The Respondent has paid in full. The Fair Fund, comprised of the $65,000,000.00 paid by the Respondent, has been deposited in an interest-bearing account at the U.S. Treasury. All interest earned will accrue for the benefit of, and be added to, the Fair Fund.
On February 4, 2021, the Commission issued an order appointing Miller Kaplan Arase LLP as the tax administrator of the Fair Fund. See the Commission’s Order: Release No. 34-91061.
On April 16, 2021, the Commission issued an order appointing JND Legal Administration as the Fund Administrator of the Fair Fund, and set the administrator’s bond. See the Commission’s Order: Release No. 34-91590.
On June 4, 2021, the Commission published a notice of the proposed plan of distribution and opportunity for comment and simultaneously published the proposed plan of distribution (“Proposed Plan”). The notice provides the public with 30 days to submit their comments on the Proposed Plan. See the Commission’s Notice: Release No. 34-92115 and the Proposed Plan
The Proposed Plan provides that the distribution of the Fair Fund shall be made to those injured investors identified by Commission staff during its investigation of the underlying securities violation in accordance with the methodology detailed in the Proposed Plan.
On August 6, 2021, the Commission issued an order approving the Proposed Plan and simultaneously posted the approved plan of distribution (the “Plan”).
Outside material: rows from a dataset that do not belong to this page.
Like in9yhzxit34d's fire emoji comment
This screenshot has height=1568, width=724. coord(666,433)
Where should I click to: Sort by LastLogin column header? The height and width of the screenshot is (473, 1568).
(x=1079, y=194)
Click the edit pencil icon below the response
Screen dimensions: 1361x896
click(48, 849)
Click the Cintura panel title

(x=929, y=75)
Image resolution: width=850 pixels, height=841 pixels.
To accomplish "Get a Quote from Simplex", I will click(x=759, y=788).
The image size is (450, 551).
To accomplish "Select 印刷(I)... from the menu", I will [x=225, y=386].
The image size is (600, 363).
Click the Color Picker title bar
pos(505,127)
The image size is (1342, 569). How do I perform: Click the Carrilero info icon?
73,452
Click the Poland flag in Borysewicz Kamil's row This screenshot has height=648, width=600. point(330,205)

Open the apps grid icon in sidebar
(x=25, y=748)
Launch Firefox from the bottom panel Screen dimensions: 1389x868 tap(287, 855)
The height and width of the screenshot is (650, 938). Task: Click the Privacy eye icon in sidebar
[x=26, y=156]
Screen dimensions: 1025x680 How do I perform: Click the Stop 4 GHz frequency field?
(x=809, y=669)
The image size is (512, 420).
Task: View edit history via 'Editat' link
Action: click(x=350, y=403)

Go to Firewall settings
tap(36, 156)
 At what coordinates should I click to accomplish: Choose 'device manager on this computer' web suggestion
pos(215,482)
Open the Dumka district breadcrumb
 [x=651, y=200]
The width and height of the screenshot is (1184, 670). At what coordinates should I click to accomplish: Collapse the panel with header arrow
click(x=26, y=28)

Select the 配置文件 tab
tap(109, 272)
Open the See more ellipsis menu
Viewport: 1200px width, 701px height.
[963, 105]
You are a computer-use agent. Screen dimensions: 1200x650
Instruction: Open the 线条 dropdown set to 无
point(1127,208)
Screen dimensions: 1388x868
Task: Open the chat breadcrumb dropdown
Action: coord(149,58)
See the Commission’s Order: Release No. 34-92591 and the Plan.
On August 18, 2021, the Commission issued an order approving the disbursement of $25,673,783.30 from the Fair Fund for distribution to eligible investors. See the Commission’s Order: Release No. 34-92705.
On January 31, 2022, the Commission issued an order approving the disbursement of $6,549,141.13 from the Fair Fund for distribution to eligible investors. See the Commission’s Order: Release No. 34-94106.